Charles Kennedy
Charles Kennedy died at his home aged 55, and was subjected to vile online abuse and vandalism near his highland homeGetty Images

Charles Kennedy, the late Liberal Democrat leader, was subjected to vile social media abuse and vandalism in the three weeks running up to his death, according to a newspaper report.

The Scottish Daily Mail reported that Kennedy, who lost his parliamentary seat of Ross, Skye and Lochaber, on 7 May, returned home after election night to a nasty "welcome home" present.

"It was a Friday morning, when the rubbish gets taken out in and around Fort William," Kennedy's campaign manager, Conn O'Neill, told the paper. "When Charles got back to the cottage, he discovered his bins upturned and left at the end of his driveway. It seemed as if someone had gone through them and spread the contents everywhere."

Most of the social media abuse appeared to come from Scottish nationalists – or cybernats as they became known – because of his opposition to Scottish independence.

And most of it was focused on his well-known drink problems.

When Kennedy shared a tweet urging supporters to "display a poster in your window in support of Charles", a cybernat responded: "Just put an empty old whisky bottle in your window. It's the same thing."

On a Facebook chatroom for Scottish National Party supporters in Skye, one user said he should "get back in the pub". Another called him a "useless mess". On Kennedy's own Facebook page someone said he was "pished" and another said he'd been "on the drinky poos again".
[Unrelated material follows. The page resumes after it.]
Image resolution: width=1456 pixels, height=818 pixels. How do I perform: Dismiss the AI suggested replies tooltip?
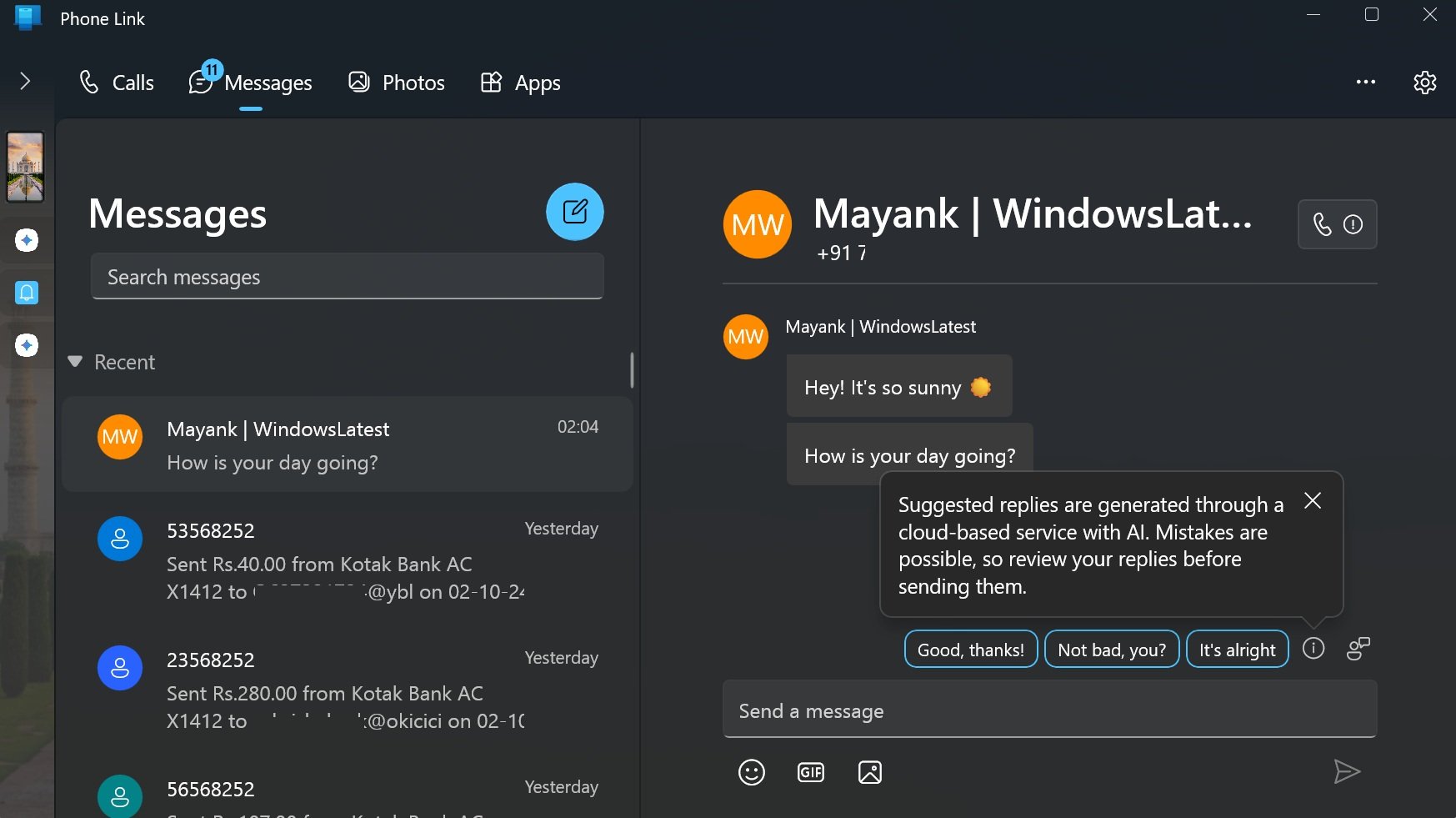coord(1312,501)
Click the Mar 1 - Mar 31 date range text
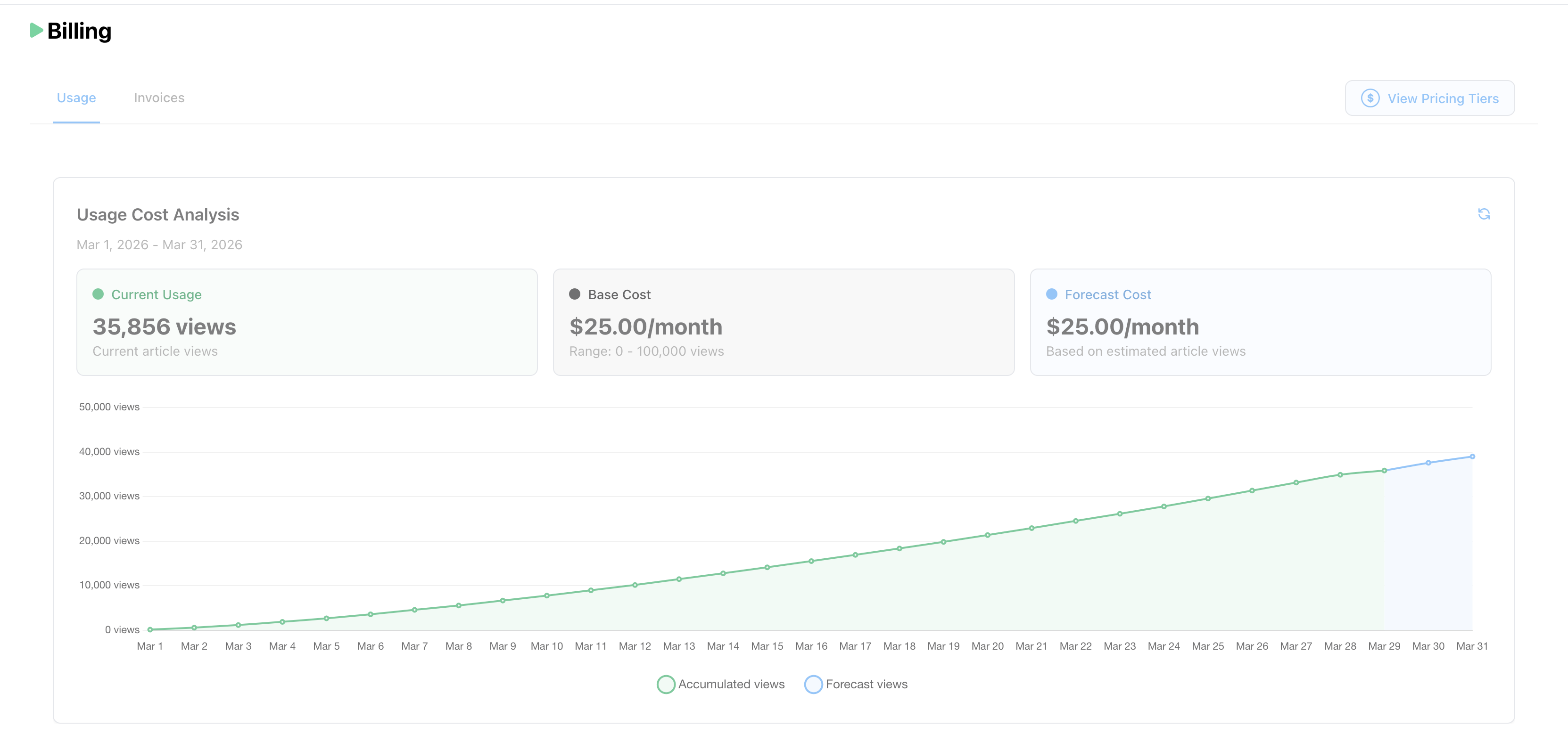This screenshot has height=734, width=1568. pos(159,245)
A Twitter user whose profile carried an SNP logo, had dubbed him a "drunken alcoholic a**ehole", while another called him an "alkie c**t'.

One of Scotland's most senior Lib Dem officials told the paper: "I have never known aggression like it in 30 years of politics. He and his staff were shouted at on doorsteps, and had leaflets thrown in their face. But the worst of it happened online, where he was just monstered.

"It's a form of bullying that would not be tolerated in any playground. Charles tried to rise above it, but he couldn't always. It must have hurt."

The official himself declined to be identified because of fear of SNP cyberbullies and vandalism.